Robert C. Hinson is a retired lieutenant general in the United States Air Force.

==Career==
Hinson originally enlisted in the Air Force before being commissioned an officer in 1971. From 1973 to 1977, he served as a Boeing B-52 Stratofortress co-pilot, aircraft commander and instructor pilot with the 97th Bombardment Wing at Blytheville Air Force Base, AR.

Hinson served as air staff training program officer on the United States Secretary of the Air Force Personnel Council at The Pentagon from 1977 until 1978, at which time he entered General Dynamics-Grumman F-111B training at Plattsburgh Air Force Base. From 1979 to 1982, he served as a F-111B pilot, instructor pilot and flight evaluator with the 529th Bombardment Squadron. After serving with Strategic Air Command at Offutt Air Force Base, Hinson assumed command of the 529th Bombardment Squadron before being reassigned as deputy commander for operations of the 380th Bombardment Wing.

From 1989 to 1991, Hinson was assigned to the Office of the Joint Chiefs of Staff before being stationed at Ellsworth Air Force Base, where he eventually assumed command of the 99th Tactics and Training Wing. In 1993, he was named deputy director of plans and programs of Air Combat Command at Langley Air Force Base. The following year, Hinson returned to Ellsworth Air Force Base as installation commander and also assumed command of the 28th Bomb Wing.

After serving as commander of the 45th Space Wing and director of the Eastern Range at Patrick Air Force Base, Hinson was named director of operations of Air Force Space Command at Peterson Air Force Base.

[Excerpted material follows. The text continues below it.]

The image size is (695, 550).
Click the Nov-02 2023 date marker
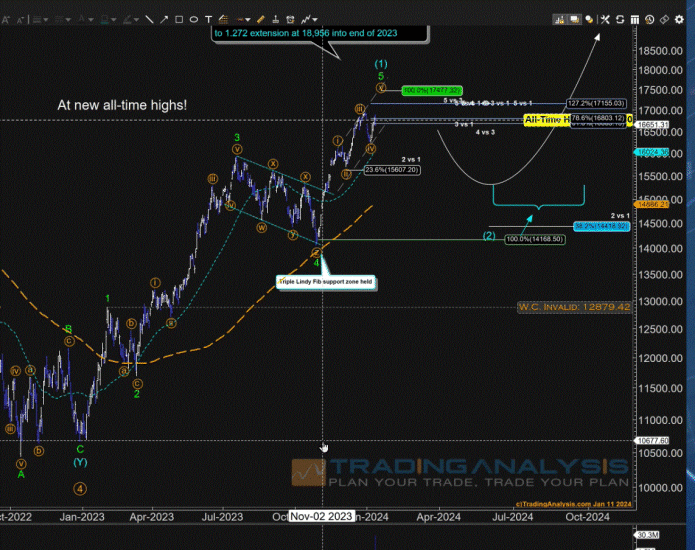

From 1999 to 2000, he served as commander of the Fourteenth Air Force at Vandenberg Air Force Base.

In 2000, he returned to Offutt Air Force Base as deputy commander-in-chief of United States Strategic Command. He then returned to Air Force Space Command as vice commander in 2002. Hinson's retirement was effective as of September 1, 2003. As a civilian, he has worked as an executive with Northrop Grumman.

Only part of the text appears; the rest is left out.